“Vai passar
Nessa avenida um samba popular
Cada paralelepípedo
Da velha cidade
Essa noite vai
Se arrepiar”
Chico Buarque, trecho de “Vai passar”
Nessa avenida um samba popular
Cada paralelepípedo
Da velha cidade
Essa noite vai
Se arrepiar”
Chico Buarque, trecho de “Vai passar”
Você vai ler nos jornais hoje que as belíssimas Império Serrano e
Vila Isabel foram o diferencial da Avenida, no primeiro dia de desfiles
do Grupo Especial do Rio. Mas quem saiu mesmo da curva – aliás,
despencou da curva -, como mostra a tremenda repercussão nas redes
sociais, foi a modesta Paraíso do Tuiuti, que passou pela avenida, na
madrugada deste dia 12, com a mais contundente crítica ao governo Temer
jamais vista em horário nobre, transmitida ao vivo pela TV Globo.
Ovacionada na Sapucaí, fez o desfile mais politizado e crítico em muitos
anos de Carnaval, remetendo aos tempos do carnavalesco Joãozinho
Trinta, que em 1989, era Collor, levou para a avenida o enredo “Ratos e
Urubus, Larguem a Minha Fantasia”. Nenhum protesto anti-Temer fez
estrago igual, com tamanha audiência.
Dessa vez, usando como enredo “Meu Deus, meu Deus, está extinta a
escravidão?”, a escola do carnavalesco Jack Vasconcelos trouxe críticas à
reforma trabalhista, bandeira número um do governo, com uma ala de
carteiras de trabalho sujas, vistas como as novas cartas de alforria,
retratando a forma mercantilista das relações de trabalho. A ala
“guerreiros da CLT” representava os trabalhadores que, com múltiplos
braços, estão tentando se proteger dos ataques à legislação trabalhista.
No último carro, para não deixar dúvidas, um “presidente vampiro”,
interpretado pelo professor de história Léo Morais. Chifres, faixa
presidencial purpurinada, gola alta feita de maços de dinheiro, e um
rosto nitidamente familiar. Temer, claro.
Repleto de críticas sociais, o desfile da escola de São Cristóvão
apresentou uma ala em que ironizava os “panelaços”, com passistas
vestidos com camisas das cores do Brasil, dentro de patos e manipulados
por uma mão gigante, como se fossem marionetes. Logo após a
apresentação, vista como histórica nas redes, a escola foi parar no
primeiro lugar dos trending topics do Twitter, com o assunto mais
comentado na rede social no Brasil; e segundo no mundo.

SEÇÃO DE DADOS —

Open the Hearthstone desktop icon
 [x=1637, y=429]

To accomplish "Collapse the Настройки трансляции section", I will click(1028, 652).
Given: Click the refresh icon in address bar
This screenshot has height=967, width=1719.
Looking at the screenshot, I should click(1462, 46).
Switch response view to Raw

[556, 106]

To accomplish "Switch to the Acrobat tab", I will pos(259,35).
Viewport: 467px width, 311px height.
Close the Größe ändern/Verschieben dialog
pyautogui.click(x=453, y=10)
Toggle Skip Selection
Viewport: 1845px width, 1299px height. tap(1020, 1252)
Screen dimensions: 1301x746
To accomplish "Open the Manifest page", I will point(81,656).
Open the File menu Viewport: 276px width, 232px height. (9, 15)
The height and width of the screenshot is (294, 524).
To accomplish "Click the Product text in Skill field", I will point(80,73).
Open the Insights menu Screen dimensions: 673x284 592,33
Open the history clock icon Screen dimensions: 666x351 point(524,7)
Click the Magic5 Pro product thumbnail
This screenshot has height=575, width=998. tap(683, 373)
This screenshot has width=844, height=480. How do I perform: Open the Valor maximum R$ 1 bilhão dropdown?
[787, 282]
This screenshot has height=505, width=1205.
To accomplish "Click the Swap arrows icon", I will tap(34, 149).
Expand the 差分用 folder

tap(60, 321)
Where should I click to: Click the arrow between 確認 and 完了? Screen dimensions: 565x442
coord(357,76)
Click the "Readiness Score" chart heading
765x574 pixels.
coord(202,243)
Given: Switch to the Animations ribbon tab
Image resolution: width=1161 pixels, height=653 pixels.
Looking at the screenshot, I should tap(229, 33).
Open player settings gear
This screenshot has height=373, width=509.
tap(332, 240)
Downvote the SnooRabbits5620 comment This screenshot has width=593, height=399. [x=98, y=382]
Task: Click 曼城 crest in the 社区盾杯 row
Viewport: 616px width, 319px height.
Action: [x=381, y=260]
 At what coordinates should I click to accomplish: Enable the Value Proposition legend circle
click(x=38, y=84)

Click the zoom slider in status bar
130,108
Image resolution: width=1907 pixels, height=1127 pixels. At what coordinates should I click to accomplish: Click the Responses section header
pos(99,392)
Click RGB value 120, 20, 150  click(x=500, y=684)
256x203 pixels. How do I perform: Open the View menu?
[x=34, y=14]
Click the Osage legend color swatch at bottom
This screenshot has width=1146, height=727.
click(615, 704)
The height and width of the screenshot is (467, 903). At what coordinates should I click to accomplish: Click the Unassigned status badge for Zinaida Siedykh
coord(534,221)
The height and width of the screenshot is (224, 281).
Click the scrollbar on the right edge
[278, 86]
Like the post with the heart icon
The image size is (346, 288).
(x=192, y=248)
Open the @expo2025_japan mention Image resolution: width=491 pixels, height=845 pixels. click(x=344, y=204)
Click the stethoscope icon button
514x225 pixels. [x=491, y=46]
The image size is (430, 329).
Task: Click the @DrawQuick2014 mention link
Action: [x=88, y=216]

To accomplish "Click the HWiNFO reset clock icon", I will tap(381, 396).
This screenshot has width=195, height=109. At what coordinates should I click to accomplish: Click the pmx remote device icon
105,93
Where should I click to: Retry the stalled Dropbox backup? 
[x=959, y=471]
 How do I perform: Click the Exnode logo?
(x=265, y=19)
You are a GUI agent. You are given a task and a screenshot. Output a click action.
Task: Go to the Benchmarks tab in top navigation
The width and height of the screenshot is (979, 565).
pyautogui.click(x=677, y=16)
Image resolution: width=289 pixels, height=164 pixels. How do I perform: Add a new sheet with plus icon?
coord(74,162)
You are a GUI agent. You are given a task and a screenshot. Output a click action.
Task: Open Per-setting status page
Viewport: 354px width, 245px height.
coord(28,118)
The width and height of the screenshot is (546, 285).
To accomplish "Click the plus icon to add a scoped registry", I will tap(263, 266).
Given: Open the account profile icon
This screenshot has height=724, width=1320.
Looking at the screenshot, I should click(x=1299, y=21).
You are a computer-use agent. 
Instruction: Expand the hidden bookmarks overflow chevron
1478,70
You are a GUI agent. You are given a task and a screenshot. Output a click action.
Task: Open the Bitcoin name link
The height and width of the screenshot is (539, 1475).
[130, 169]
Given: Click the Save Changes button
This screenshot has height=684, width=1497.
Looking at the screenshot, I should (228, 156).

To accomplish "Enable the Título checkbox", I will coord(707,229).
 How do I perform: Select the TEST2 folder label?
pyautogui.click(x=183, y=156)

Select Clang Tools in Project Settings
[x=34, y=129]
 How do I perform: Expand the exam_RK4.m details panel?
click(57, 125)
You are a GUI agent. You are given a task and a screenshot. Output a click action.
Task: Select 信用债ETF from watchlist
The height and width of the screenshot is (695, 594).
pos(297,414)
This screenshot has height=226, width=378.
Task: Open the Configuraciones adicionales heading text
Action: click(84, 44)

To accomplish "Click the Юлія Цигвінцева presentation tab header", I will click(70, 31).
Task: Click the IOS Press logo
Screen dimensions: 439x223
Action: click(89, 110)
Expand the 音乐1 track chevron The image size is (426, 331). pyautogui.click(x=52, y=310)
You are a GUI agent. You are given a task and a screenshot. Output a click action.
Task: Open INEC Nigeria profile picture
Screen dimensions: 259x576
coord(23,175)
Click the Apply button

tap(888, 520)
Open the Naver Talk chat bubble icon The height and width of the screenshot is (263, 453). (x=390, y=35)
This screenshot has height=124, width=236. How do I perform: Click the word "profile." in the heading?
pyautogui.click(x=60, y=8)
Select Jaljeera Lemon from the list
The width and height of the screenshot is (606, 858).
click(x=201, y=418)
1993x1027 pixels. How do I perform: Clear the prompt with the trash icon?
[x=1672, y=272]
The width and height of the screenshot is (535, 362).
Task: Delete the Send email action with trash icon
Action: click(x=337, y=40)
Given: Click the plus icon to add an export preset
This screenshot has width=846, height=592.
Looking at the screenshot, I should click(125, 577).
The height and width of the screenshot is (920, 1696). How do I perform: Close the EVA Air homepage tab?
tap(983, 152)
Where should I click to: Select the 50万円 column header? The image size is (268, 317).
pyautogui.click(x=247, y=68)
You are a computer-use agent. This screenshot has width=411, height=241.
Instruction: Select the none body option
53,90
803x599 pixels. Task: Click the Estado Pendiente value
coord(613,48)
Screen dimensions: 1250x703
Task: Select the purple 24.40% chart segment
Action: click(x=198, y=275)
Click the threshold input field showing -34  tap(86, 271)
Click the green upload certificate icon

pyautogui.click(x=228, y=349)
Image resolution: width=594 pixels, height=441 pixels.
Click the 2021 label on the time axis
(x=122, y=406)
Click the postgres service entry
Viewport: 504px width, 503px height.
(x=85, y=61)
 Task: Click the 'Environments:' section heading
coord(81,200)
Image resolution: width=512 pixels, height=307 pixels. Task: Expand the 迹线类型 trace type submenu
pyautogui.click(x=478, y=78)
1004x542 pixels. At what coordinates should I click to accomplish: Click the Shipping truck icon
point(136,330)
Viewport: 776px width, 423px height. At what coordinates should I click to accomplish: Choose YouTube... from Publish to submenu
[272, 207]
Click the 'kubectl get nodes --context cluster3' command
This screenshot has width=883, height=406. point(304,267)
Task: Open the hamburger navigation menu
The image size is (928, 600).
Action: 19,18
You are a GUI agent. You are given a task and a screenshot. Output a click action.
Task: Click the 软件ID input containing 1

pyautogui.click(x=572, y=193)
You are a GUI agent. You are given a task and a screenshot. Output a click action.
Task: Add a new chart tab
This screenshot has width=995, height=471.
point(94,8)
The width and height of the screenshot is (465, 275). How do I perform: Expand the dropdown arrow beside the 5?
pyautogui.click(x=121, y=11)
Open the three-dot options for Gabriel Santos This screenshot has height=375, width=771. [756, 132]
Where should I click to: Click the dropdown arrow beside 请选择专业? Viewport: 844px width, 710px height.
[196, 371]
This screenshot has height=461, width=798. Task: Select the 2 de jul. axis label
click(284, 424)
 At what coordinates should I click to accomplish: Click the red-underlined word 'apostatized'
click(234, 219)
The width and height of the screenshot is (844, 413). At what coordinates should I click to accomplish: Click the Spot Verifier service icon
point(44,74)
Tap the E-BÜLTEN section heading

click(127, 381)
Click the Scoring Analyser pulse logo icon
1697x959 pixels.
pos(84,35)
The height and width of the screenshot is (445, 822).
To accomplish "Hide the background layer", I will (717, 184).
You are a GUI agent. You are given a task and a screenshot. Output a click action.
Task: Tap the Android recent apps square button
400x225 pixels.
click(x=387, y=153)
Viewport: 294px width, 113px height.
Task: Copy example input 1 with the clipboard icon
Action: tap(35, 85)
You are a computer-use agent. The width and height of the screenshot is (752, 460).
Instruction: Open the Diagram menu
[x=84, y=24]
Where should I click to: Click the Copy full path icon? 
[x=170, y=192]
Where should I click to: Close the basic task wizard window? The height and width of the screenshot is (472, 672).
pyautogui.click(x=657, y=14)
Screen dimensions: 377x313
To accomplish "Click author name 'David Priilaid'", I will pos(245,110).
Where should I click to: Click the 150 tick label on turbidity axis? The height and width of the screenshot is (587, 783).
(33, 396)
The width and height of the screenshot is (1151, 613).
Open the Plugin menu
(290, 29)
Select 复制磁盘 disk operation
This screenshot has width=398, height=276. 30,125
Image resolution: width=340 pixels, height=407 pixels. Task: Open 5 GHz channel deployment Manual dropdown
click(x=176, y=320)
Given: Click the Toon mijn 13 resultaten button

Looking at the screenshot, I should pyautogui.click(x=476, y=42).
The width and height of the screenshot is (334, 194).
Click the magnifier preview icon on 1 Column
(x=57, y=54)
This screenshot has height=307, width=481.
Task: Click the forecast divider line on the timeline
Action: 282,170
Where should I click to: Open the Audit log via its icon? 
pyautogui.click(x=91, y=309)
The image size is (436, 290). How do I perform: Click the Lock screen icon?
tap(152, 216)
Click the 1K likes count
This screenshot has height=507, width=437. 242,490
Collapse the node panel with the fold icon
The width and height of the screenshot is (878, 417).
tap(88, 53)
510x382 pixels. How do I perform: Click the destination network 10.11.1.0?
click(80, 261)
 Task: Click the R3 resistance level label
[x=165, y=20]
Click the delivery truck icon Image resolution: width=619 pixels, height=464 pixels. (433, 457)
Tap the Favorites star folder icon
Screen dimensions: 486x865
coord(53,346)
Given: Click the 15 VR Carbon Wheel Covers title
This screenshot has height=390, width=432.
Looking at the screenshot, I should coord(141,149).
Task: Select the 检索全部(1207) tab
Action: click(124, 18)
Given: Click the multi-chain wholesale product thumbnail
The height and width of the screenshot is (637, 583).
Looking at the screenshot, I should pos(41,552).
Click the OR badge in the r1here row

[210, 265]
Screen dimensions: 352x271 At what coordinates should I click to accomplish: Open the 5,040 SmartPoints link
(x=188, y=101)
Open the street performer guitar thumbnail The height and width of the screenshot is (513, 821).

DESCRIÇÃO DO EXERCÍCIO — Apresente, sem qualquer alteração, o trecho do texto sobre o desfile da Paraíso do Tuiuti situado entre "Dessa vez, usando" e "à legislação trabalhista.", inclusive.

RESPOSTA ESCRITA —
Dessa vez, usando como enredo “Meu Deus, meu Deus, está extinta a
escravidão?”, a escola do carnavalesco Jack Vasconcelos trouxe críticas à
reforma trabalhista, bandeira número um do governo, com uma ala de
carteiras de trabalho sujas, vistas como as novas cartas de alforria,
retratando a forma mercantilista das relações de trabalho. A ala
“guerreiros da CLT” representava os trabalhadores que, com múltiplos
braços, estão tentando se proteger dos ataques à legislação trabalhista.